For over a decade, harvesting the purple flower has become a challenge because of global warming. Maurice Fléchet’s son, Maurice, who took over the family farm in 2001, is the first to struggle in carving out a livelihood from farming lavender.
In recent years, the lifespan of lavender plants has decreased considerably. “Between the torrential rains, springtime frost and droughts, we have lost 23 hectares of lavender over the past few years,” explained Maurice Fléchet.
One of the most difficult challenges stems from the fact that lavender plants, which grow on hard soil, cannot be replaced immediately, it takes an average of two years to restore the soil with other crops before replanting new lavender plants.
“We can accept the climatic events that affect the agricultural sector when they occur every 15 years,” said the farmer.
Over the last ten years, Fléchet has already replanted his lavender plants twice and Maurice has experienced a 44% drop in income over the last six years.
“We decided to sue the European Union, not because we seek compensation but to force the EU to play its role in protecting its citizens,” said Fléchet Jnr, who started the procedure thanks to a neighbour, Gerd Winter, a professor in environmental law.
Winter, who fell in love with the region, saw the lavender culture suffer from global warming.
“He came to me to join other families affected by global warming, including a hotel owner on the North Sea whose hotel is underwater because of rising sea levels and a Scandinavian reindeer herder who no longer has lichen to feed his herds because of perturbed seasons,” explained Maurice.
In total, eleven families, mainly from Europe, along with Kenya and Fiji, came together with NGOs and several recognised environmental law experts – including Winter – to take the EU to court.
The complaint was officially filed on 24 May with the European Court of Justice.

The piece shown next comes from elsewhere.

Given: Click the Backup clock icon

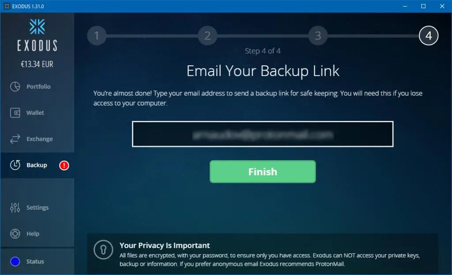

The 6,000-page file involves the EU’s responsibility for increasing greenhouse gas (GHG) emissions and its impact on the state of the soil and the health and activity of the population.
“We are not doing this for financial compensation, but to force the EU to act,” said Maurice. “There is a certain fatalism in the agricultural sector, and nobody tries to change things.”
This is not the first time a court case has been brought against policy on climate change in Europe. In 2015, a court in The Hague ordered the Dutch government to cut its greenhouse gas emissions by 25% within five years.
In the department of Drôme, the temperature has risen by 2.5 degrees Celsius over the last 50 years and the number of farms dropped from 45 in the 1950s to 12 today.
If lavender growing becomes more difficult, it remains a symbol of the region, which benefits from increased tourist interest, particularly from China, during the flowering period. Another reason for politicians to take action, according to the lavender farmer.